24. Now turning to these appeals for the assessment year 2008-09, facts of the case, issues involved are identical to those considered while dealing with the appeal of Shri Mirza Mustaf Baig for the assessment year 2008-09, hereinabove, viz.

(a) Disallowance of agricultural income

(b) Assessment of long term capital gains on sale of land

(c) Disallowance of claim for relief under S.54B

(d) Charging of interest under S.234B and 234C

As already noted above, appellants herein jointly hold the land in question, which yielded the alleged agricultural income and capital gains, and led to the claim of the assessees for relief under S.54B and ultimate assessment of capital gains by the assessing officer, rejecting the claim for exemption under S.54B. Consequently, facts of the case, contentions of the parties are in all these matters are identical with those considered by us herein above while dealing with the appeals of Shri Mirza Mustafa Baig.
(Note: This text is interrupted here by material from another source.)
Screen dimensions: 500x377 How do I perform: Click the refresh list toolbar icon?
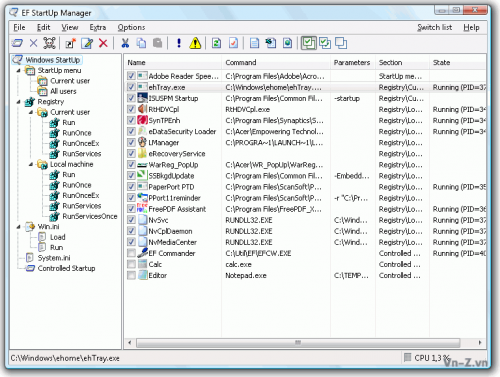click(216, 43)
25. Accordingly, we hold that the capital gains arising on the sale of the land in question are assessable as long term capital gains, and for the detailed reasons discussed in that context in para 15 hereinabove, we set aside the orders of the lower authorities, and restore this issue to the file of the assessing officer for verifying whether the assessees have purchased the agricultural lands within a period of two years, so as to qualify themselves for relief under S.54B of the Act, and accordingly re-decide this issue in accordance with law and after giving reasonable opportunity of hearing to the assessees. Grounds of the assessees on this issue are allowed for statistical purpose.

26. Assessees have also raised common ground in these appeals against charging of interest under S.234B and 234C of the Act. Assessee’s grounds on this issue are consequential and mandatory and accordingly, grounds on this issue in all these appeals are rejected.

27. In the result, these three appeals are partly allowed for statistical purposes.

28. To sum up, out of these eight appeals, while ITA Nos.1268 to 1271/Hyd/2011 are allowed, other four appeals are partly allowed for statistical purposes.